A group of 83 passengers aboard an Asiana Airlines flight which crash-landed in San Francisco has filed a lawsuit seeking millions from the plane's manufacturer Boeing.
The jet from Shanghai via Seoul clipped a seawall with its tail as it came in to land at the American airport on 6 July this year and skidded out of control before catching fire, leaving three dead and more than 180 injured, AFP reports.
While a final determination of what caused the crash of the Boeing 777 is years away, Chicago-based Ribbeck Law said initial reports indicate that it could have been caused by a mechanical malfunction of the autothrottle.
Boeing could also have been at fault for the design of sliding ramps which deployed inside the plane, "further injuring passengers and blocking their exit to safety", Ribbeck said on Tuesday.

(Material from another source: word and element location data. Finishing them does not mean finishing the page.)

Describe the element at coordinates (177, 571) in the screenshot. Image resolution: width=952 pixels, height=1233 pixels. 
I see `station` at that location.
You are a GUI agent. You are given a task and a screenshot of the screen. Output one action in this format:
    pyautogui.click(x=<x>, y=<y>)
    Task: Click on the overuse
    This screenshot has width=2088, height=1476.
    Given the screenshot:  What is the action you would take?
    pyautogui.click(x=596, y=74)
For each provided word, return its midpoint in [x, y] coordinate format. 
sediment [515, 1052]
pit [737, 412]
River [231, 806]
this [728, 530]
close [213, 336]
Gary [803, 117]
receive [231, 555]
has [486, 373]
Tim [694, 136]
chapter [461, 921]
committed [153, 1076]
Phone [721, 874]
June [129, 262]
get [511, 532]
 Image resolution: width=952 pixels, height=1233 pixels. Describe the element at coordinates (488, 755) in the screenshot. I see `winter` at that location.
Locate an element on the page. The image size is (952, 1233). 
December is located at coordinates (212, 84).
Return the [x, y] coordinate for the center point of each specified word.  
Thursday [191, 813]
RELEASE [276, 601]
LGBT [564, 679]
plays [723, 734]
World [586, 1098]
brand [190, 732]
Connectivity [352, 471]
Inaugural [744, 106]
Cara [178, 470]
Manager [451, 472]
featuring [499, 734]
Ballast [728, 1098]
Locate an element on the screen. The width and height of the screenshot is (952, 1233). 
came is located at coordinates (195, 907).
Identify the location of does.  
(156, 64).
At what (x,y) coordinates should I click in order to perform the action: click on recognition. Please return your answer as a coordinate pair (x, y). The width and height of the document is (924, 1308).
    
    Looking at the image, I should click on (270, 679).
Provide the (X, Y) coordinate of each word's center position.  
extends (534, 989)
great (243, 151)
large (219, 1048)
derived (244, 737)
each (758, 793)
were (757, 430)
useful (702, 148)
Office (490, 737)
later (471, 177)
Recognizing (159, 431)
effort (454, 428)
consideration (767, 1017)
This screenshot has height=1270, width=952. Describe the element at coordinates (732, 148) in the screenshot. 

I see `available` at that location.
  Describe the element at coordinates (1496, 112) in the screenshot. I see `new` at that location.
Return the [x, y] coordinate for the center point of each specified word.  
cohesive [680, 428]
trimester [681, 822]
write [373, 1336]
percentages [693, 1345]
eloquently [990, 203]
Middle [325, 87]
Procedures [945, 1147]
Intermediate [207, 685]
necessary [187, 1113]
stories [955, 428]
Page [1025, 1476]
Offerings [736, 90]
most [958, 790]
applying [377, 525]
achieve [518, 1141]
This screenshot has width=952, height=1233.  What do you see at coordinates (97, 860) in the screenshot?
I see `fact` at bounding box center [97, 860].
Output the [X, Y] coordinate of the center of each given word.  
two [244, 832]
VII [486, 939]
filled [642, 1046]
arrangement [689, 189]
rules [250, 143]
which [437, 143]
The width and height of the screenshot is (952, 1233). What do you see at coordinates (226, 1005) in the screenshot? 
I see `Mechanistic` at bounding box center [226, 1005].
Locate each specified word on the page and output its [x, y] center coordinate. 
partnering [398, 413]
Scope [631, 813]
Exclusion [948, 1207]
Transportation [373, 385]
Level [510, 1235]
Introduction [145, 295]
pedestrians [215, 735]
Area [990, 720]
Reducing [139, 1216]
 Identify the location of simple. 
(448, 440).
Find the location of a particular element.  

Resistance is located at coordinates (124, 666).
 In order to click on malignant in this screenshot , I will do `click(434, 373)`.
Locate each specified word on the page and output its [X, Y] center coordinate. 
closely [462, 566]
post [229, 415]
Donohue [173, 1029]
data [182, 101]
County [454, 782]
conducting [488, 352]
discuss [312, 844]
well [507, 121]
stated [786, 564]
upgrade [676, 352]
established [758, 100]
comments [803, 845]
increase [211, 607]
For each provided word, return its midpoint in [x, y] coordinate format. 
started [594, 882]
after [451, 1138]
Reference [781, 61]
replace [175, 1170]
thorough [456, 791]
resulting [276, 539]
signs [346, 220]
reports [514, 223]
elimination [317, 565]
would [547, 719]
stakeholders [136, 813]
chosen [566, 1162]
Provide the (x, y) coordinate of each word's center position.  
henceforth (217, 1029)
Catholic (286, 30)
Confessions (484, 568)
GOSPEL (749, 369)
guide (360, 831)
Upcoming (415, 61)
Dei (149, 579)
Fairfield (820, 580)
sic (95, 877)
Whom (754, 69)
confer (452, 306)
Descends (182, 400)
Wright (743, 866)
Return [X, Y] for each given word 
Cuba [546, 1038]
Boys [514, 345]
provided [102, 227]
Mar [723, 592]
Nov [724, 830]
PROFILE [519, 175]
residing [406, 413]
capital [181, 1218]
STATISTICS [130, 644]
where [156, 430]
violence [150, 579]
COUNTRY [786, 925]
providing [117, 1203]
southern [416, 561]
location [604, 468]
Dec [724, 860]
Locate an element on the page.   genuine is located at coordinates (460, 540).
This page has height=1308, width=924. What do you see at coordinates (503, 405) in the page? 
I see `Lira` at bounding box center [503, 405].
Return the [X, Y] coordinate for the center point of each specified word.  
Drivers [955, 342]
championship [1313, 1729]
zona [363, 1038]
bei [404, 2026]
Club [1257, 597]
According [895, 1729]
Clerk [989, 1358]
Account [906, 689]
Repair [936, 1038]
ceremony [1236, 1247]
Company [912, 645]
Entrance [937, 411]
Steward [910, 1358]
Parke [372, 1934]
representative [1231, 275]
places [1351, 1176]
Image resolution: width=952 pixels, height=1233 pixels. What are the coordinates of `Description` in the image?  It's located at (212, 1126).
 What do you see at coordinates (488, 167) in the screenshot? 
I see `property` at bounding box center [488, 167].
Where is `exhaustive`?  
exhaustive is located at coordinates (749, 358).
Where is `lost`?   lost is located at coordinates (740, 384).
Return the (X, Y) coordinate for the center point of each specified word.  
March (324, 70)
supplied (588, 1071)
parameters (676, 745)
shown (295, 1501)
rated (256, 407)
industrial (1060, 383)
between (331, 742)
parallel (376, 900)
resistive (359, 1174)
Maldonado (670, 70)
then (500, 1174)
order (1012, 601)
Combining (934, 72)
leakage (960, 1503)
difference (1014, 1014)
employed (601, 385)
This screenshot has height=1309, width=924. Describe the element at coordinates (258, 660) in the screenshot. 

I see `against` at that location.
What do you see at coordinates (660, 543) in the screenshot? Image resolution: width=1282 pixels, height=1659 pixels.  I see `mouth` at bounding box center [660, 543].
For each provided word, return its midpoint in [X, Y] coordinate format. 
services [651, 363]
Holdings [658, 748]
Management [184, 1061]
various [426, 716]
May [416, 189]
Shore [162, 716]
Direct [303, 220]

There were also possibly problems with the seatbelts given that police officers "had to pass knives to crew members inside the burning wreckage" so they could cut passengers free, it said.
The class action lawsuit was filed in Chicago, Boeing's corporate headquarters. It will be expanded in coming days to include Asiana and several component part manufacturers "who may be responsible for this disaster", Ribbeck said.
Zhang Yuan, who suffered severe spinal injuries and a broken leg in the crash, said it was important that victims protect their rights "immediately".
"It is terrible that the sliding ramps deployed inside the plane blocking our way to the exit door, trapping us inside the burning plane," she said in a statement. "My husband, my daughter, other passengers and I would not have suffered such terrible injuries if the sliding ramps and the seat belts would not have trapped us in the burning wreckage."
Ribbeck filed a motion on Monday seeking to require Boeing to provide details about the jet's design and maintenance and will seek access to all of the evidence discovered in the course of the investigation.
Swift legal action is "vital" for the victims and their families, because international treaties prohibit US safety regulators from making determinations of liability or fault.